O Canadá repatriará 23 cidadãos que permaneceram detido no nordeste da Síria em acampamentos para familiares de combatentes do grupo Estado Islâmico (EI) — disseram autoridades e um advogado na sexta-feira (20).

Trata-se da maior repatriação de familiares de combatentes jihadistas do EI já feita pelo Canadá.

Ontem, o Ministério das Relações Exteriores anunciou sua decisão de repatriar seis mulheres canadenses e 13 crianças.

E, posteriormente, um tribunal determinou que quatro homens que solicitavam a repatriação como parte do grupo também deverão ser levados de volta para o Canadá, informou a advogada Barbara Jackman, que representa um deles.

"A segurança dos canadenses é a prioridade máxima do nosso governo", frisou o Ministério das Relações Exteriores, em um comunicado.

A repatriação será realizada, depois que as famílias processaram o governo, alegando que Ottawa era obrigada a repatriar o grupo, em conformidade com a Carta Canadense dos Direitos e das Liberdades.

Até agora, o governo de Justin Trudeau vinha tratando as "famílias do EI" detidas caso a caso.

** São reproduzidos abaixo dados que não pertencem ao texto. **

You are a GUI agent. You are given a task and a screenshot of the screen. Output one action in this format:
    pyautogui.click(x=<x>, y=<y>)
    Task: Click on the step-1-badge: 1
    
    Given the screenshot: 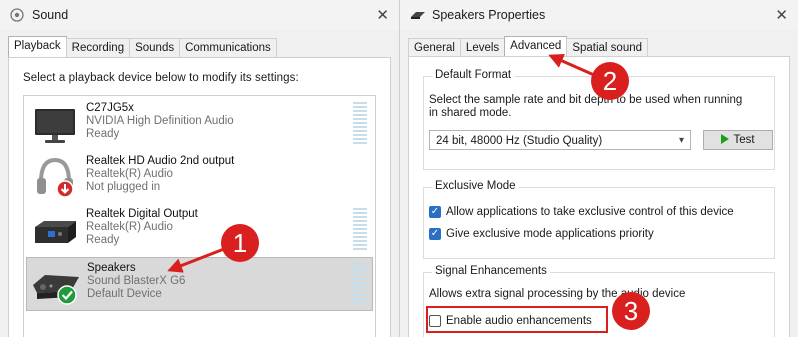 What is the action you would take?
    pyautogui.click(x=240, y=243)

Em quatro anos, apenas um pequeno grupo de mulheres e crianças foi repatriado.

Desde a destruição do chamado "califado" do Estado Islâmico na Síria e no Iraque em 2019, mais de 42.400 adultos e crianças estrangeiros suspeitos de terem vínculos com o EI foram mantidos em acampamentos na Síria, de acordo com a Human Rights Watch.

Segundo essa ONG, cerca de 30 cidadãos canadenses, incluindo dez crianças, permanecem nos acampamentos. Em outubro passado, o governo repatriou duas mulheres e dois menores que estavam na Síria.